### TEXT PASSAGE
------------------------------------------------------------

When we carry out a substitution of variables \displaystyle u=u(x), there are three things which are affected in the integral:
- the integral must be rewritten in terms of the new variable \displaystyle u;
- the element of integration, \displaystyle dx, is replaced by \displaystyle du, according to the formula \displaystyle du=u'(x)\,dx;
- the limits of integration are for \displaystyle x and must be changed to limits of integration for the variable \displaystyle u.
In this case, we will perform the change of variables \displaystyle u=3x-1, mainly because the integrand \displaystyle 1/(3x-1)^4 will then be replaced by \displaystyle 1/u^4.

------------------------------------------------------------

### STATED GOAL
Reproduce the passage on substituting variables in an integral word for word, including every formula.

### DATA SECTION
------------------------------------------------------------

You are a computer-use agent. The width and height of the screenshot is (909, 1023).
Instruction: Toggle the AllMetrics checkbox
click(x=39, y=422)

------------------------------------------------------------

### EXPECTED OUTPUT
When we carry out a substitution of variables \displaystyle u=u(x), there are three things which are affected in the integral:
- the integral must be rewritten in terms of the new variable \displaystyle u;
- the element of integration, \displaystyle dx, is replaced by \displaystyle du, according to the formula \displaystyle du=u'(x)\,dx;
- the limits of integration are for \displaystyle x and must be changed to limits of integration for the variable \displaystyle u.
In this case, we will perform the change of variables \displaystyle u=3x-1, mainly because the integrand \displaystyle 1/(3x-1)^4 will then be replaced by \displaystyle 1/u^4.